The bundle adds the following features to your webapp "out of the box":



* It adds the standard `GET /.well-known/jwks.json` endpoint that shares your application's public keys so clients can verify JWTs. Note that in order for this endpoint to work, your Dropwizard `applicationContextPath` must be `/`, but your `rootPath` can be anything.

* Using your authenticator and authorizer, it adds a filter that accepts JWTs as credentials from the following inputs:

  * A query parameter called `token`

  * A cookie parameter called `token`

  * A bearer token on the Authorization header

* Registers a `JWTFactory` for dependency injection for minting new JWTs



The bundle does not add features to issue new JWTs.



## How do I issue new JWTs?



Your application should include a login flow that takes traditional credentials (e.g., SSO, a username/password, etc.) and returns a fresh JWT as a session identifier, perhaps as a cookie. The [`LoginResource`](https://github.com/sigpwned/dropwizard-jose-jwt-module/blob/main/dropwizard-jose-jwt-example-webapp/src/main/java/com/sigpwned/dropwizard/jose/jwt/example/webapp/resource/LoginResource.java) in the example webapp is a good example.

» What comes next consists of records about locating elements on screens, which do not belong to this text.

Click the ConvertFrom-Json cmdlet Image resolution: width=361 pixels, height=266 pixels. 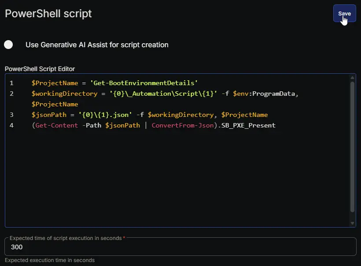183,125
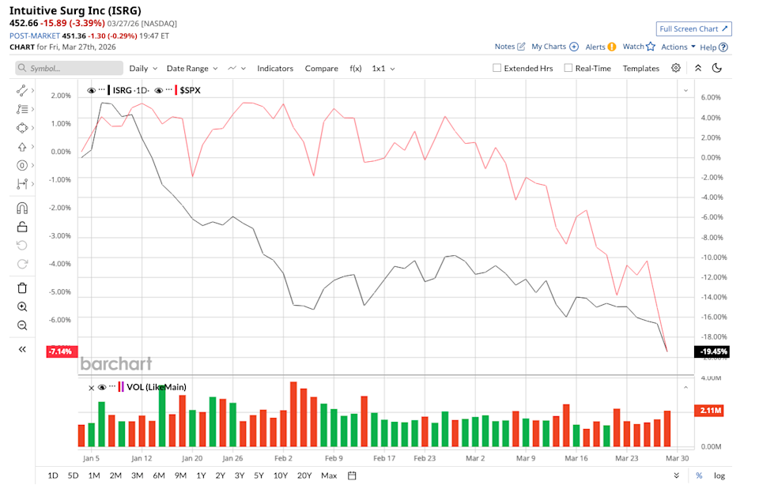
Task: Open the Indicators menu
Action: click(x=275, y=69)
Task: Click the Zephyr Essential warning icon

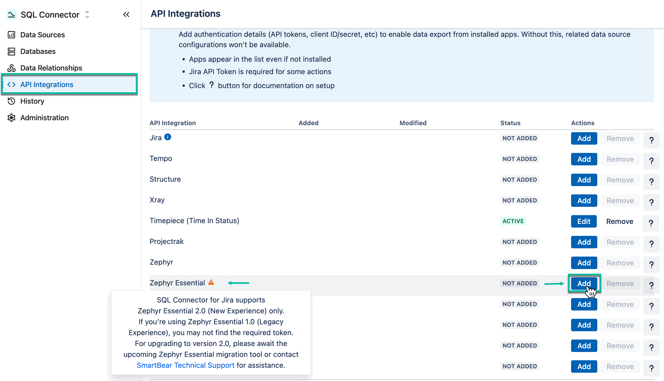Action: [211, 282]
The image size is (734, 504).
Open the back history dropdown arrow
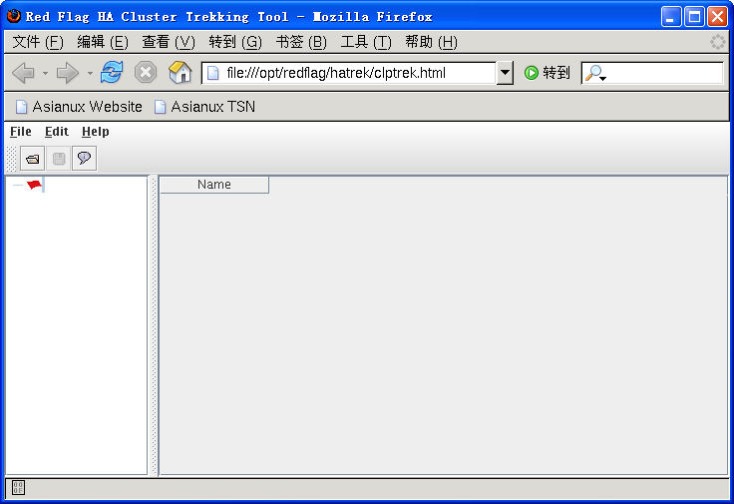pyautogui.click(x=45, y=74)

## What keys should I use?



Stateless JWTs are signed using a public key cryptosystem. By default, this bundle uses `RSA256`, which is an RSA signature encoded using [SHA256](https://en.wikipedia.org/wiki/SHA-2). You can find a tool for generating keys in [the dropwizard-jose-jwt-keygen-tool module](https://github.com/sigpwned/dropwizard-jose-jwt-module/tree/main/dropwizard-jose-jwt-keygen-tool).



## Where can I find an example?



You can find a [SSCCE](http://sscce.org/) Dropwizard webapp in this repository in [the dropwizard-jose-jwt-example-webapp module](https://github.com/sigpwned/dropwizard-jose-jwt-module/tree/main/dropwizard-jose-jwt-example-webapp).



For simplicity, this example includes its private keys in the repository. As a rule, you should never check secrets into your source code repository.